Greg Hopkins

No. 82
- Positions: Wide receiver, linebacker

Personal information
- Born: November 16, 1971 (age 54) Waynesburg, Pennsylvania, U.S.
- Listed height: 6 ft 2 in (1.88 m)
- Listed weight: 205 lb (93 kg)

Career information
- High school: Waynesburg Central (PA)
- College: Slippery Rock

Career history
- Albany/Indiana Firebirds (1996–2001); Los Angeles Avengers (2002–2006);

Awards and highlights
- ArenaBowl champion (1999); 2× First-team All-Arena (2002, 2003); 2× Second-team All-Arena (1998, 2000); AFL Ironman of the Year (2002); 4× AFL All-Ironman Team (1999, 2001, 2002, 2003); AFL's 20 Greatest Players #14 (2006); Arena Football Hall of Fame (2013);

Career AFL statistics
- Receptions: 833
- Receiving yards: 10,206
- Tackles: 267
- Interceptions: 26
- Total touchdowns: 213
- Stats at ArenaFan.com

= Greg Hopkins =

American football player (born 1971)

Greg Hopkins (born November 16, 1971) is an American former Arena Football League (AFL) wide receiver/linebacker with the Albany Firebirds and the Los Angeles Avengers.

==Early life==
Greg Hopkins was born in Waynesburg, Pennsylvania. He attended West Greene Junior/Senior High School and then Waynesburg Central High School in Waynesburg, Pennsylvania and was a quarterback in football, a wrestler on the wrestling team, and a record-setting javelin thrower on the track and field team.

==College career==
While attending Slippery Rock University of Pennsylvania, Greg Hopkins was a four-year letterman in football and a two-year letterman in wrestling. In football, he was a three-time All America honoree, a three-time All-Pennsylvania State Athletic Conference selection, and won Academic All-America honors as a senior. He set nine school records, and finished his spectacular college career with 215 receptions for 3,382 yards (15.73 yards per reception avg.).

==Arena Football League career==
- 1996 - Albany Firebirds: Was limited to two games due to a hand injury and finished the year with two receptions and three tackles.
- 1997 - Albany Firebirds: He had a solid year, making 58 receptions for 908 yards (15.66 yards per rec. avg.) and 15 touchdowns on offense, and 22 tackles and two pass deflections on defense.
- 2001 - Indiana Firebirds: Hopkins was a strong candidate for "Ironman of the Year" honors. On offense, he made 102 receptions for 1,226 yards (12.02 yards per rec. avg.) and 18 touchdowns. On defense, he made 0.5 sack, 34 tackles, four forced fumbles, a fumble recovery, two interceptions, and three pass deflections.
- 2002 - Los Angeles Avengers: Hopkins had a spectacular year, and won first team All-Arena honors, All-Ironman honors (at both WR and LB), and was voted "Ironman of the Year." He finished the year with 102 receptions for 1,185 receiving yards (11.62 yards per rec. avg.) and 29 touchdowns on offense. As a linebacker, he posted five interceptions, 45 tackles, a forced fumble, and two fumble recoveries.
- 2003 - Los Angeles Avengers: Hopkins had another superb year and made 87 receptions for 1192 yards and won All-Arena honors after the conclusion of the season.

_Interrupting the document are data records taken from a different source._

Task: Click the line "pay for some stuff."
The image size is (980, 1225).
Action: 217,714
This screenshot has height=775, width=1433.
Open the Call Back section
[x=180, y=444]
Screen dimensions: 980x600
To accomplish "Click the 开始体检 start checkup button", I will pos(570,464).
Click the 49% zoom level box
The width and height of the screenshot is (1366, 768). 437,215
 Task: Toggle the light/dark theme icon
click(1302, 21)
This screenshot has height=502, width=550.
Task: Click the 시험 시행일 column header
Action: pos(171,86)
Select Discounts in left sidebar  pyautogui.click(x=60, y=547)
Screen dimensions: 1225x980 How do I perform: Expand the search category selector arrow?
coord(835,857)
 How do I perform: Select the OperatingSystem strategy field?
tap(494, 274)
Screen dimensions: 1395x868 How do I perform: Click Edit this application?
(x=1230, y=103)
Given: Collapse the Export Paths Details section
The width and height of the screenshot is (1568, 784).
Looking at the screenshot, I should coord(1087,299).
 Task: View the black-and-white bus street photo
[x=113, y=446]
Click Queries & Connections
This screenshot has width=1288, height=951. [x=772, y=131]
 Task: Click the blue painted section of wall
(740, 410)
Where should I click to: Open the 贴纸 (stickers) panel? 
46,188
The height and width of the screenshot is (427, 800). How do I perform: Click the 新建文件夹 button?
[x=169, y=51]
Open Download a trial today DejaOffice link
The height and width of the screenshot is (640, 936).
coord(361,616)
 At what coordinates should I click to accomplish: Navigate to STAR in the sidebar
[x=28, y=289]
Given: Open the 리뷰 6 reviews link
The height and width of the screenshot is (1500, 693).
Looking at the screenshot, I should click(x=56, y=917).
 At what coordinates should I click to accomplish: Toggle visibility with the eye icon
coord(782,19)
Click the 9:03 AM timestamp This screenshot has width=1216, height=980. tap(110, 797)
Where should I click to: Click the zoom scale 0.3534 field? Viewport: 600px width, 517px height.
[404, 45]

On June 17, 2007, his number, #82, was officially retired by the Los Angeles Avengers during a halftime ceremony. He was named to the Arena Football Hall of Fame on August 10, 2013.

==Political career==
In 2006, Hopkins was the Republican nominee for the Pennsylvania House of Representatives from that state's 50th Legislative District, which includes all of Greene County and small parts of Washington and Fayette counties. He received approximately 47 percent of the vote against the district's longtime incumbent legislator, Bill DeWeese, winning in Greene County and losing by small margins in the other counties.

Hopkins announced that he would make a second run for the Republican nomination for the seat in 2008. He was defeated by the incumbent, Bill DeWeese.